*** INFORMATION SUPPLIED

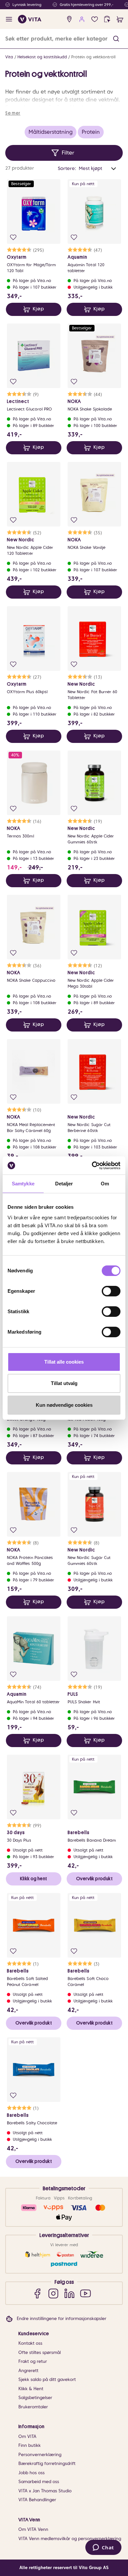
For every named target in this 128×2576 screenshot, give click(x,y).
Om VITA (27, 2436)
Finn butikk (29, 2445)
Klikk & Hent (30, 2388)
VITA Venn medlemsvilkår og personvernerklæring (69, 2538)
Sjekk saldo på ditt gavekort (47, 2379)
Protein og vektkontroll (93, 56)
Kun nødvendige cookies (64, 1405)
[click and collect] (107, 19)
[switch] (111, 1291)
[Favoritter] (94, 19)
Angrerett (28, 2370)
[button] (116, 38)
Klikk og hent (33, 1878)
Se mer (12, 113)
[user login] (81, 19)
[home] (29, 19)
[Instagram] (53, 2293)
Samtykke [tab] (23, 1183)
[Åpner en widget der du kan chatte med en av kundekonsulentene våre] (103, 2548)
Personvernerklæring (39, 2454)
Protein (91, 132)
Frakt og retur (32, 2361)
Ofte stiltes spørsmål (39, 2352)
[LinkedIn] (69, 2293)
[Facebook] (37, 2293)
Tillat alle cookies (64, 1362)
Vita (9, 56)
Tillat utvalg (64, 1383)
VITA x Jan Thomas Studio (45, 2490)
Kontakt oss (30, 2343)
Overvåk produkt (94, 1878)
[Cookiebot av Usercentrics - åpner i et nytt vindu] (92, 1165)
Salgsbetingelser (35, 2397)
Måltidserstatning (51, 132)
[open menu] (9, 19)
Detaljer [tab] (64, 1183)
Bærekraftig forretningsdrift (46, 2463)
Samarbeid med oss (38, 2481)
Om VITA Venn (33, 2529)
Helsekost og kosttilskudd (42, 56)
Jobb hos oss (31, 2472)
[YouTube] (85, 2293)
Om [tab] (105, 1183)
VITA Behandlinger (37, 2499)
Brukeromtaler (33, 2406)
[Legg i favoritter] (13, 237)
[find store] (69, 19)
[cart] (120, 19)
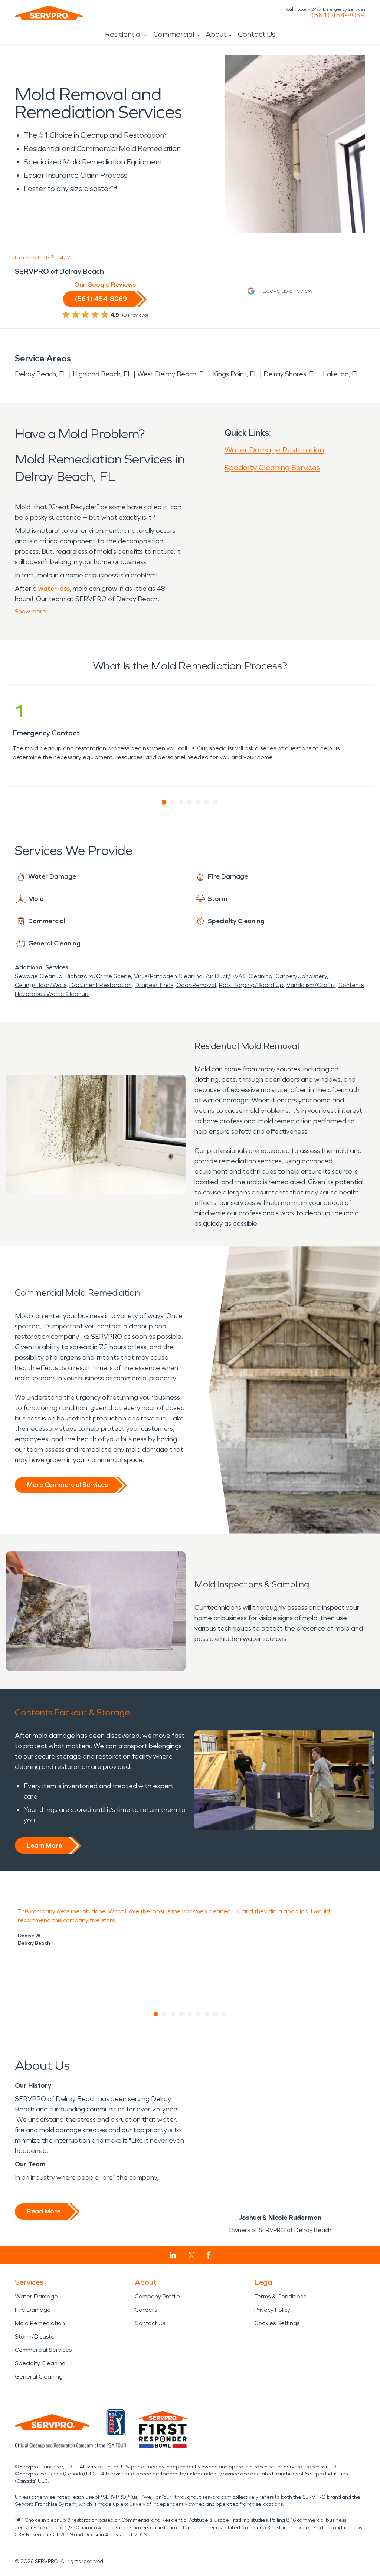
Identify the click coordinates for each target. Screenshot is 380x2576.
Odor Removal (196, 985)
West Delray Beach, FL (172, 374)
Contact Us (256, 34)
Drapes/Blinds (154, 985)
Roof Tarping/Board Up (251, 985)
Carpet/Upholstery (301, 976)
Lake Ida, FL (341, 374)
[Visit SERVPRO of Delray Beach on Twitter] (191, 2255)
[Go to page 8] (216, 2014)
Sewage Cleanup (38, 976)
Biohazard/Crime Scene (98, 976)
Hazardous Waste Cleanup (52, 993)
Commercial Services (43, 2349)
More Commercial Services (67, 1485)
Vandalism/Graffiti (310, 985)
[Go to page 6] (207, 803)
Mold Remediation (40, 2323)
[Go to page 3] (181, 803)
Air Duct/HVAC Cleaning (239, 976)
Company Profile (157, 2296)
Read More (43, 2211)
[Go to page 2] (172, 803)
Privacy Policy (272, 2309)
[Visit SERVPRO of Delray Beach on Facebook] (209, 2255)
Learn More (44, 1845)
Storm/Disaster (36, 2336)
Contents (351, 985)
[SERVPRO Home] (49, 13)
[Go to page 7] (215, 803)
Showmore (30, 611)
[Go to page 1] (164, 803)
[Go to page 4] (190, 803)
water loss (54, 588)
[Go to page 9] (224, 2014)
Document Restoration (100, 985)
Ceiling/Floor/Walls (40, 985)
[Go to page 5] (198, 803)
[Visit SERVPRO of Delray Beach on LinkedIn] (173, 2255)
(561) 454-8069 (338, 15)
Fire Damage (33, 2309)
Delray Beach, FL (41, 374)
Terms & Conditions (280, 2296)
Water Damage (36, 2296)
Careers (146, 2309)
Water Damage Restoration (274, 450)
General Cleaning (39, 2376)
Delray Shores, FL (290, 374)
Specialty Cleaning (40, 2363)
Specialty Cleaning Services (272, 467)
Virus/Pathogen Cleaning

******

WHAT YOU HAVE TO DO
Scanning the data above, copy out every line where "Cleanup" is found.

RESPONSE FOR THIS EXERCISE
Sewage Cleanup (38, 976)
Hazardous Waste Cleanup (52, 993)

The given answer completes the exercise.